Manager, Information Security GRC

Job Title

About the Business:

The Hospitality CISO Office consists of three teams of security experts:

SEC-HOS-GRC (Governance, Risk and Compliance)

SEC-HOS-SOA (Security Operations and Architecture)

SEC-HOS-PGM (Program Management)

Together we…

• ​​​​​​​Build a solid security organization for the new Amadeus Hospitality Business Unit with a unified security posture.​​​​​​​

• Maintain compliance with applicable legislation, regulations, and market dominant security standards, including the implementation of new requirements.

• Continue education programs for Amadeus Hospitality personnel so they understand their role in protecting information assets and the consequences for failing to do so.

• Make our organization and products sufficiently resilient against intentional and unintentional bad behaviors, attacks, data breaches and fraud.

Summary of the role:

The Manager Information Security Governance, Risk & Compliance is the staff member of the Hospitality Information Security GRC team (SEC-HOS-GRC).

He or she reports to the Director of the Hospitality Information Security GRC and manages the Information Security, Governance, Risk & Compliance and Data Privacy topics within the Hospitality Business Unit.

In this role you’ll:

• Manage a selection of compliance programs, ensuring alignment with industry standards and regulations, such as SOC 1-2, PCI DSS, ISO 27001/ISO27701, GDPR, NIS2, CCPA/CPRA, etc.
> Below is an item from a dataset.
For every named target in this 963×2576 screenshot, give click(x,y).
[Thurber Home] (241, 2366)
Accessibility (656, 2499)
This, aligned with business needs and a risk-based approach for the Hospitality product line and Business Unit.

• Manage/coordinate compliance audits, assessments, and certifications, coordinating with external auditors as needed.
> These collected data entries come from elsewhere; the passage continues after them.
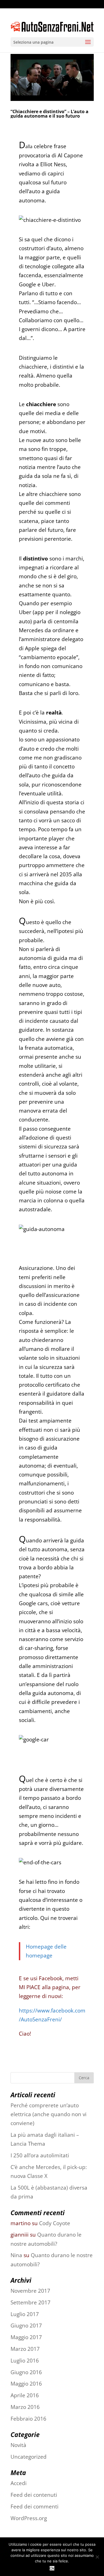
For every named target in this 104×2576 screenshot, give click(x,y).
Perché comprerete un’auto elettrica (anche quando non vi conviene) (49, 2114)
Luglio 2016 (25, 2360)
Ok (52, 2568)
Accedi (19, 2483)
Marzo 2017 (25, 2348)
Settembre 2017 (30, 2302)
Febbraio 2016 (28, 2418)
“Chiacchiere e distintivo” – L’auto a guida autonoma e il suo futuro (49, 113)
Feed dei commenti (35, 2506)
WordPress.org (29, 2518)
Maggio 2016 (26, 2383)
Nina (16, 2255)
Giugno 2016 (26, 2372)
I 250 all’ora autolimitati (40, 2155)
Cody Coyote (54, 2223)
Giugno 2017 (26, 2325)
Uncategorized (29, 2456)
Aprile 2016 (25, 2395)
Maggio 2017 (26, 2337)
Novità (18, 2445)
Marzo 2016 (25, 2407)
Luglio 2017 (25, 2314)
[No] (97, 2557)
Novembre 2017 (30, 2290)
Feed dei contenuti (34, 2494)
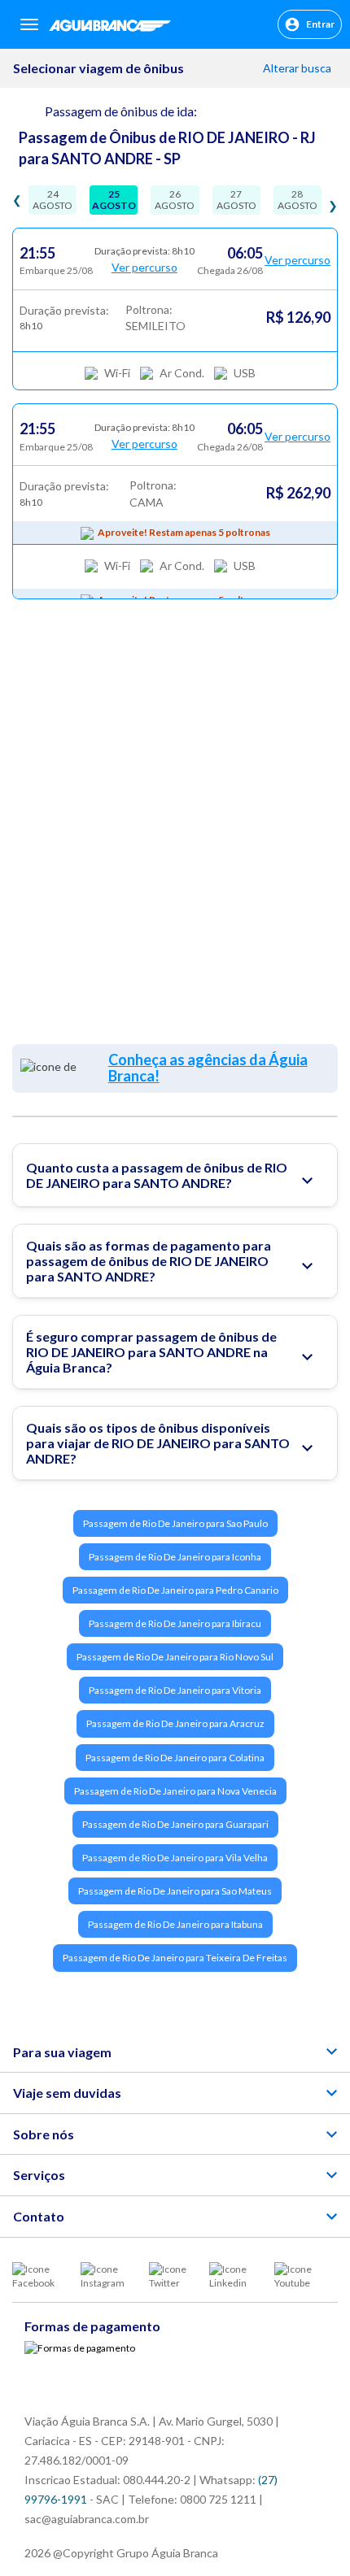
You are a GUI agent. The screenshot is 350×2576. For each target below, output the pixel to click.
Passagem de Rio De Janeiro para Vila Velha (175, 1858)
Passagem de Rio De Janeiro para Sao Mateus (175, 1891)
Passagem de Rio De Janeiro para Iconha (175, 1557)
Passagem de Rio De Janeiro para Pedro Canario (175, 1590)
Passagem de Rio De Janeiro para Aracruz (175, 1723)
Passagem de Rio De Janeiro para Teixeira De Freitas (175, 1958)
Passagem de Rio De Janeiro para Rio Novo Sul (175, 1657)
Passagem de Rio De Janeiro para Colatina (175, 1757)
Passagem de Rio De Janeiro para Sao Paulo (175, 1523)
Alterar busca (298, 68)
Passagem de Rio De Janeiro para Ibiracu (175, 1623)
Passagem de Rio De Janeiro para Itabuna (175, 1924)
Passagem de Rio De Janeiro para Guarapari (175, 1824)
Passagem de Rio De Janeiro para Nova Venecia (175, 1791)
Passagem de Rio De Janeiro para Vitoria (175, 1690)
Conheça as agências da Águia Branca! (208, 1068)
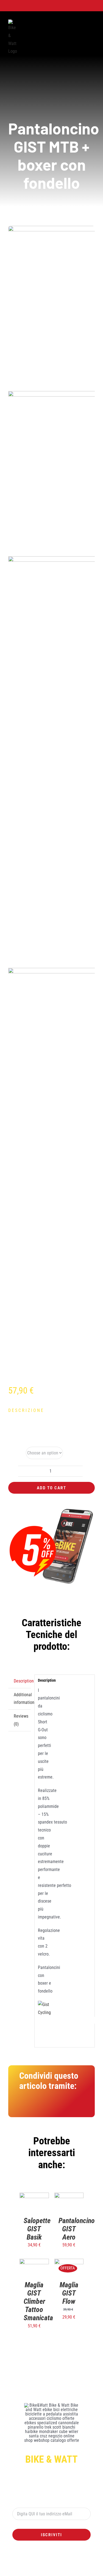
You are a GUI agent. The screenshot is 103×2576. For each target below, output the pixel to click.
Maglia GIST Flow (69, 2293)
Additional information (22, 1698)
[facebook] (29, 2564)
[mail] (73, 2564)
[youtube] (56, 2564)
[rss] (64, 2564)
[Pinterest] (62, 2107)
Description (22, 1681)
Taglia (14, 1452)
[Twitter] (36, 2107)
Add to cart (51, 1487)
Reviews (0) (21, 1720)
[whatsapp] (47, 2564)
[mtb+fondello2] (51, 803)
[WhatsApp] (49, 2107)
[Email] (75, 2107)
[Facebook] (24, 2107)
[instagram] (38, 2564)
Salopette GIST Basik (37, 2229)
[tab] (19, 1681)
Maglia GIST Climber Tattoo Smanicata (38, 2301)
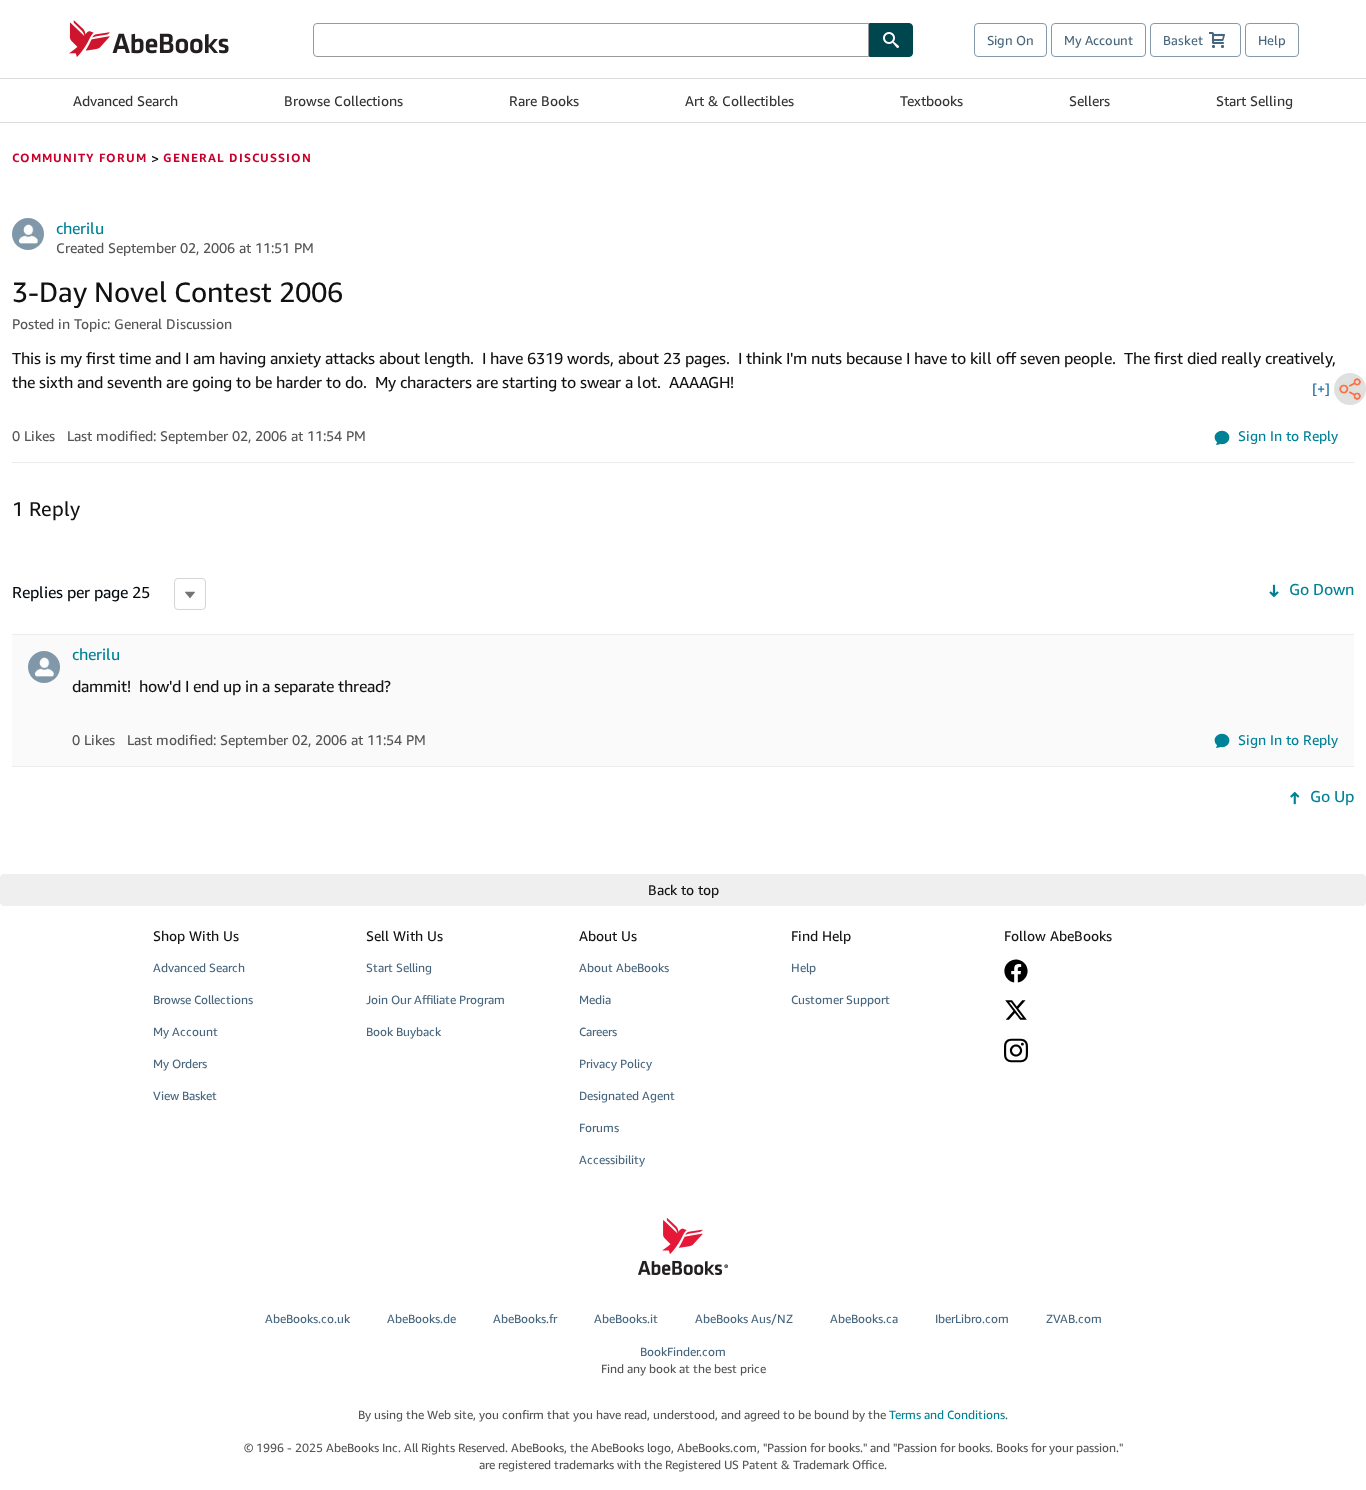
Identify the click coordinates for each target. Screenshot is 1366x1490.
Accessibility (612, 1159)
• Ensure alignment with Amadeus Hospitality Missions & Objectives, the HOS CISO vision, and the guidance provided by Amadeus central.
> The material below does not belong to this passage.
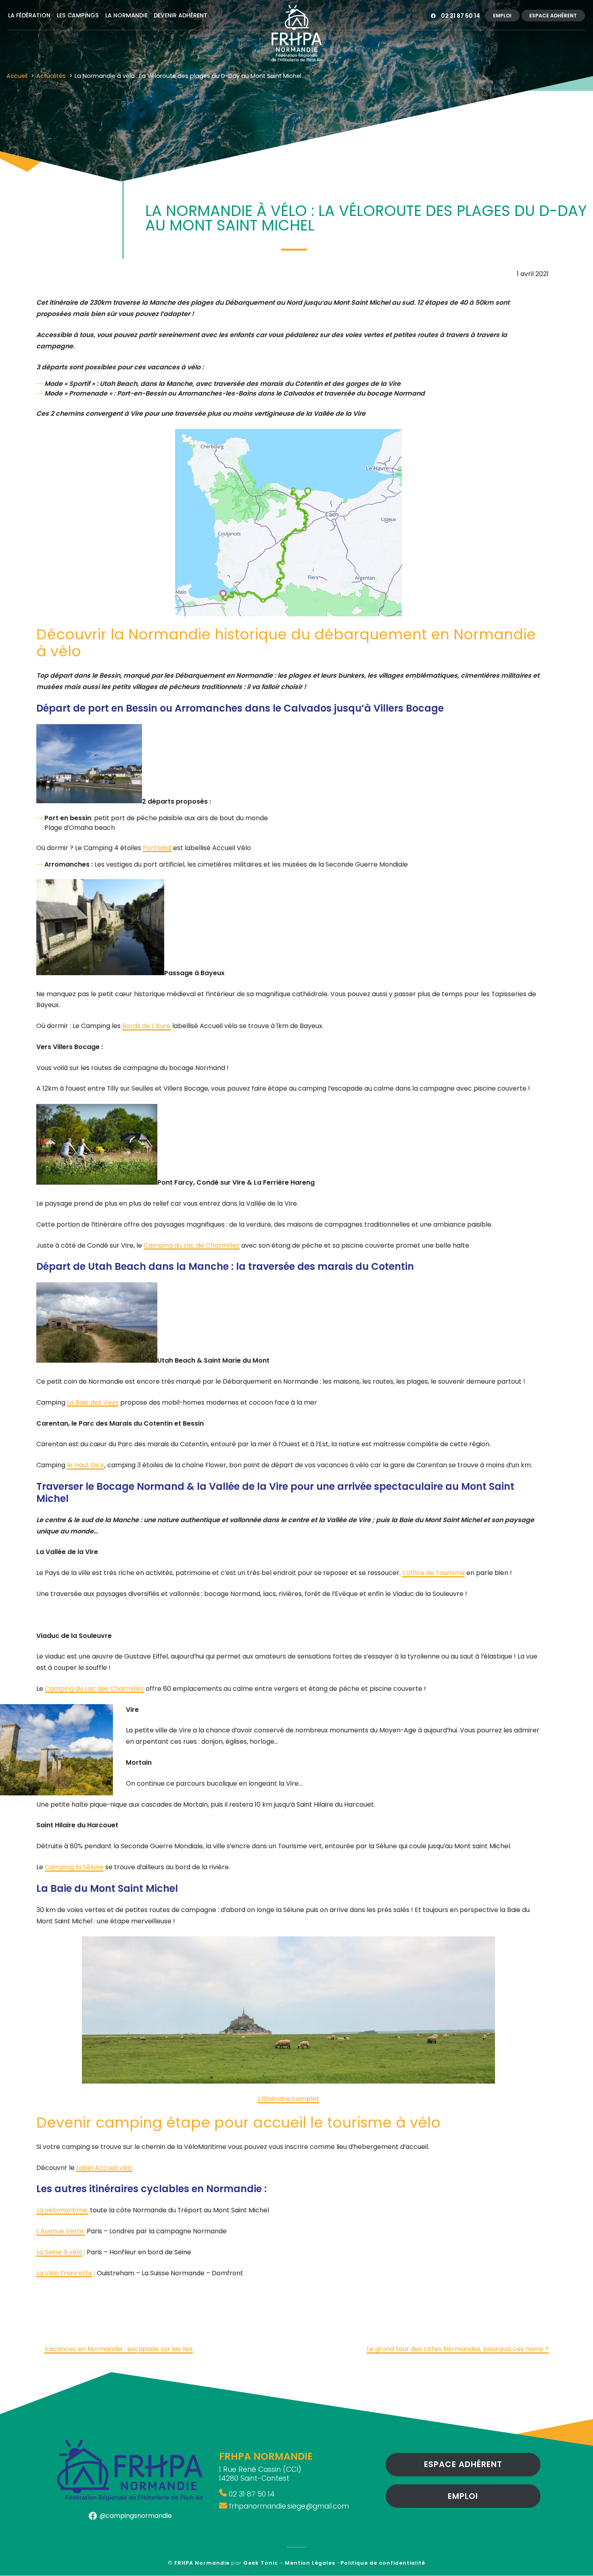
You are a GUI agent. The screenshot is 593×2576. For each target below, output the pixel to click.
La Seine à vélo (59, 2252)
• conduct risk assessments and identify potential threats and vulnerabilities to our systems, data, and processes.

• Collaborate with internal stakeholders to develop risk mitigation strategies and action plans.

• establish and maintain the information security governance framework for Hospitality, incorporating risk management and compliance requirements.

• Ensure that the designed implementation guidelines, policies and procedures, derived from the Governance Framework are communicated, understood and applied appropriately within Amadeus Hospitality Business Unit.

• Provide support to the HOS-CISO and the Director of the HOS GRC (Governance, Risk and Compliance) team with respect to the interface with Legal, Security and Data Privacy Authorities.

Education:

• Bachelor's degree or higher and/or equivalent work experience.

• CISA, CISM or similar industry certification(s) are preferred"

• ISO27001 Lead Implementer certification preferred.                                                                                   

About the ideal candidate:

• 3+ years’ experience working within an IT organization with practical experience in compliance coordination, implementing IT risk frameworks, controls, and methodologies.

• Exposure to international and multi-cultural contexts

• Prior experience working closely with auditors and/or external regulators.

• Must possess excellent Organizational Skills, Proficient Communication Skills, Effective Problem-solving skills, Strong People Skills, Sound Understanding of Regulatory Guidelines and Security Policies, willingness to learn and self-motivation. 

• Must be creative, a team player, passionate and enthusiastic about the role.

• Ability to travel

What we can offer you:

• Get rewarded with competitive remuneration, individual and company annual bonus, vacation and holiday paid time off, health insurances and other competitive benefits.

• Work from anywhere: onsite, hybrid or fully remote. 

• Professional development to broaden your knowledge and enhance your skills with on-line learning hubs packed with technical and soft skills training that allow you to develop and grow.

• Enter a diverse and inclusive workplace, join one of the world’s top travel technology companies and take on a role that impacts millions of travelers around the globe.

Application process: 

The application process takes no longer than 10 minutes!
Create your candidate profile, upload your Resume/CV and apply today!

Diversity & Inclusion

We are an Equal Opportunity Employer and seek to hire the best candidate regardless of age, beliefs, disability, ethnicity, gender or sexual orientation.